In your copy, leave out the pictures and output only the lines from the one holding "Task: Click the Create New Tag link" through the end of the data below, exactly.

INFORMATION GIVEN:

*** Begin section ***

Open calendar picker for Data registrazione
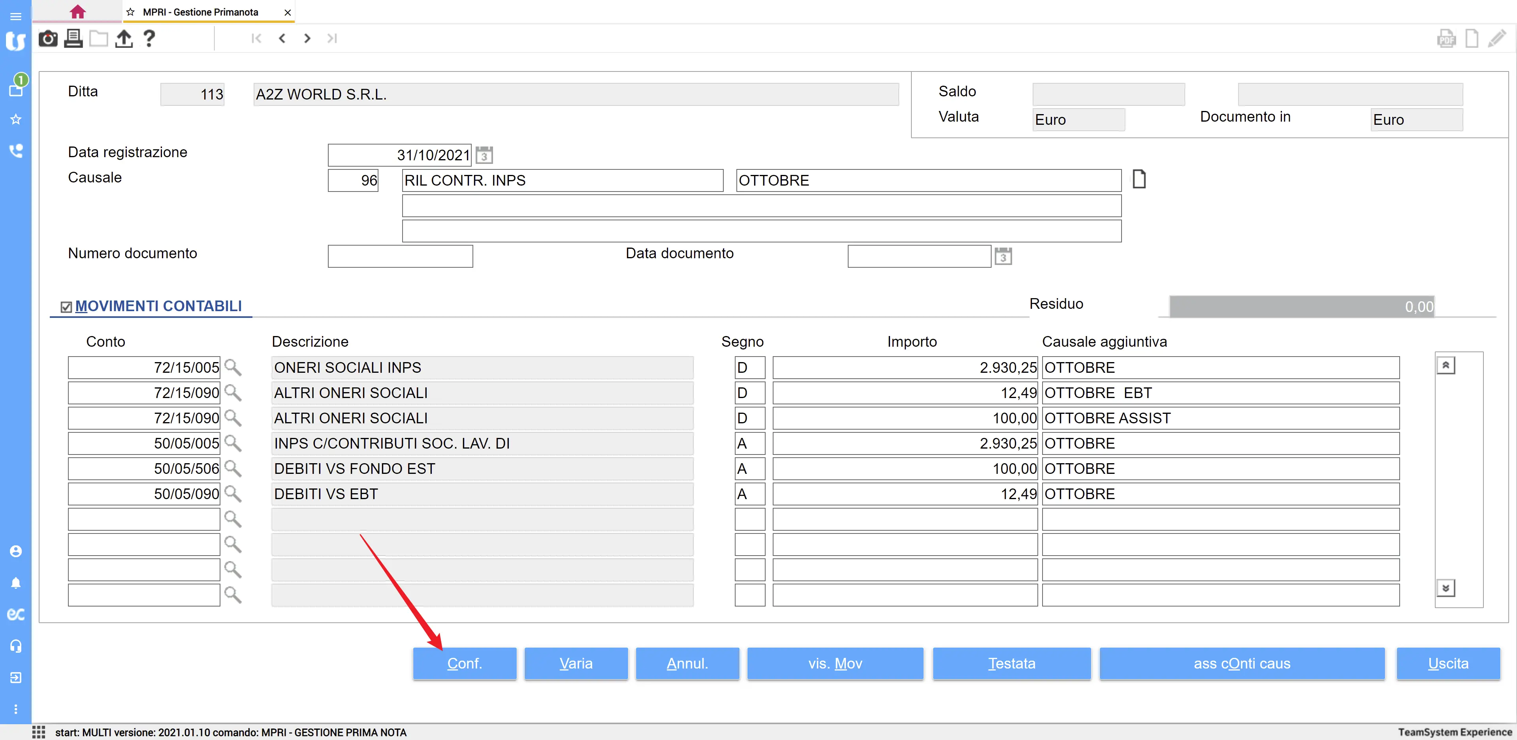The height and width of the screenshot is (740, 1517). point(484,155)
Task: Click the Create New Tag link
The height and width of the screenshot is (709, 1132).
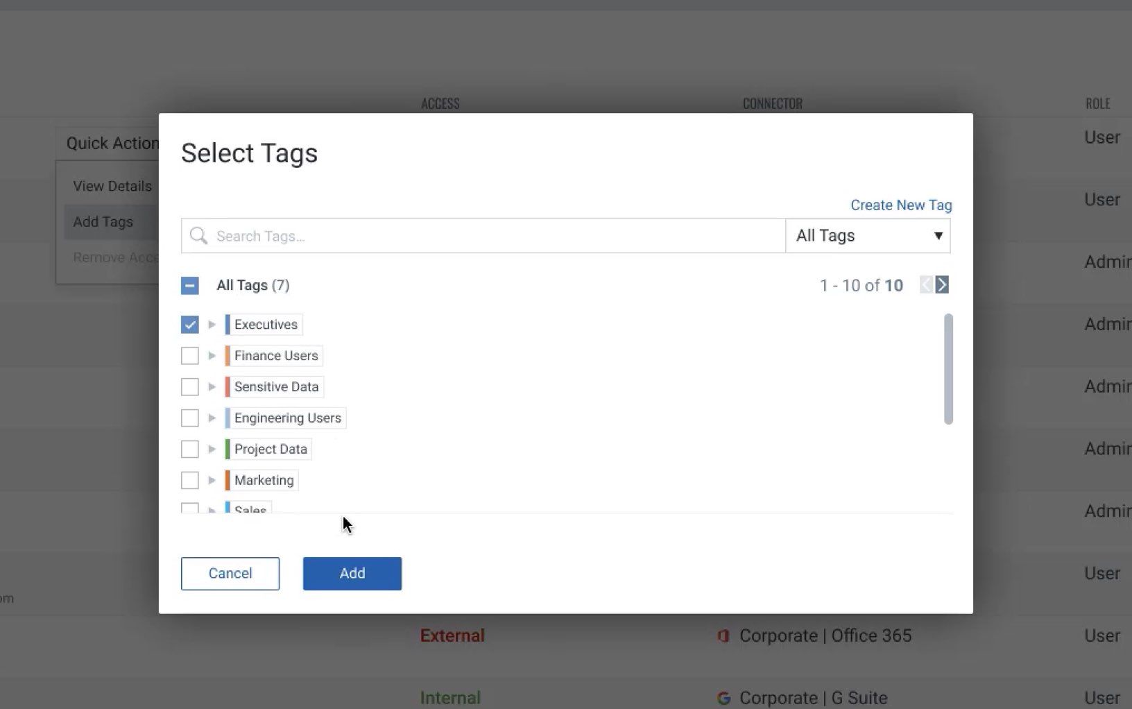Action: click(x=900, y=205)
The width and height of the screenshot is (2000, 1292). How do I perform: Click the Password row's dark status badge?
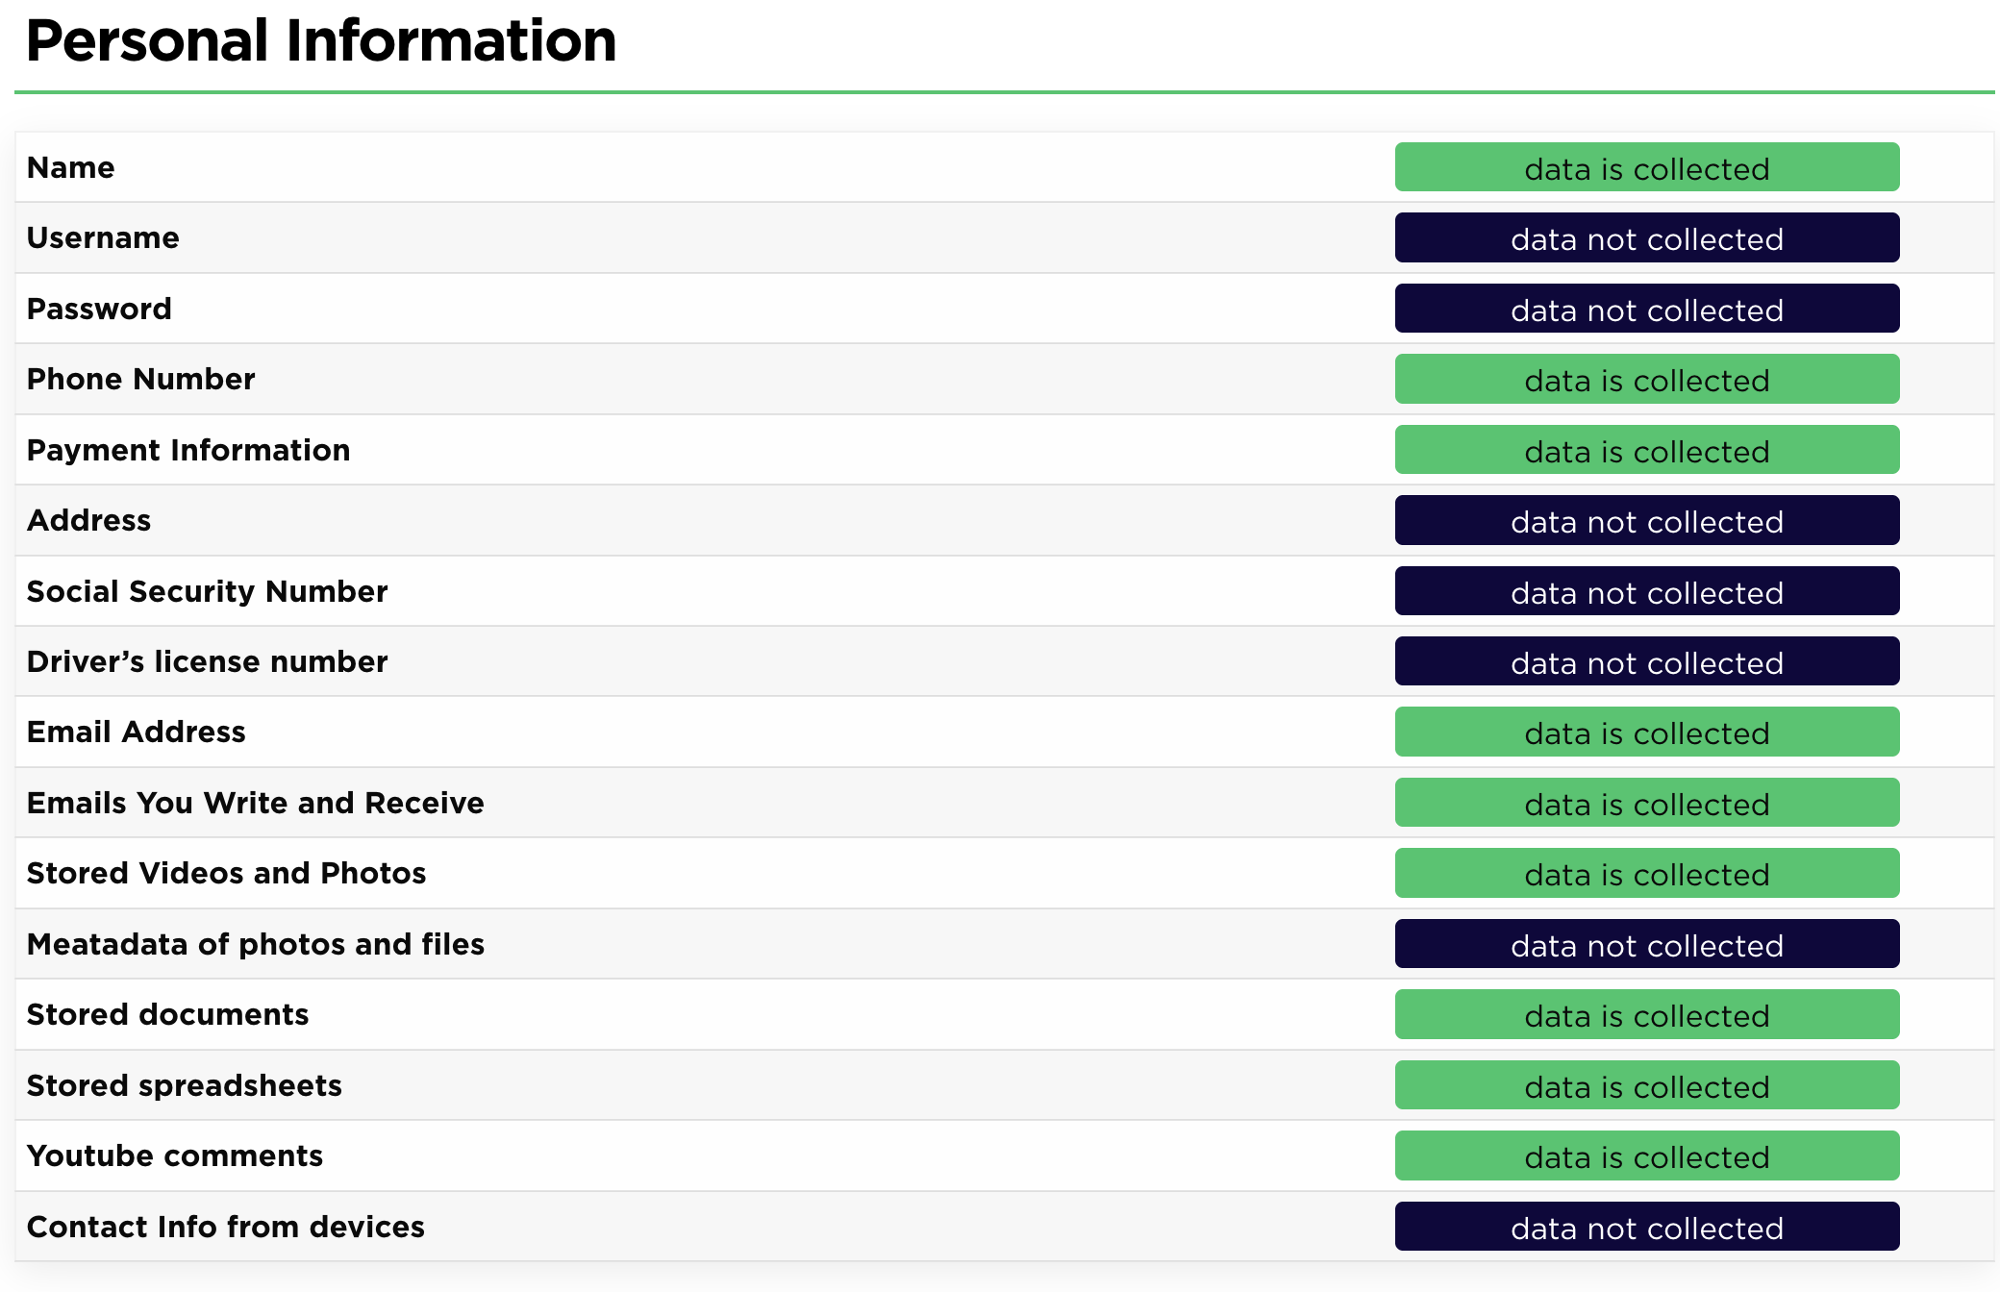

*** End section ***

SOLUTION TO THE EXERCISE:
Task: Click the Create New Tag link
The height and width of the screenshot is (709, 1132).
Action: click(x=900, y=205)
The width and height of the screenshot is (2000, 1292). How do I perform: Click the Password row's dark status badge?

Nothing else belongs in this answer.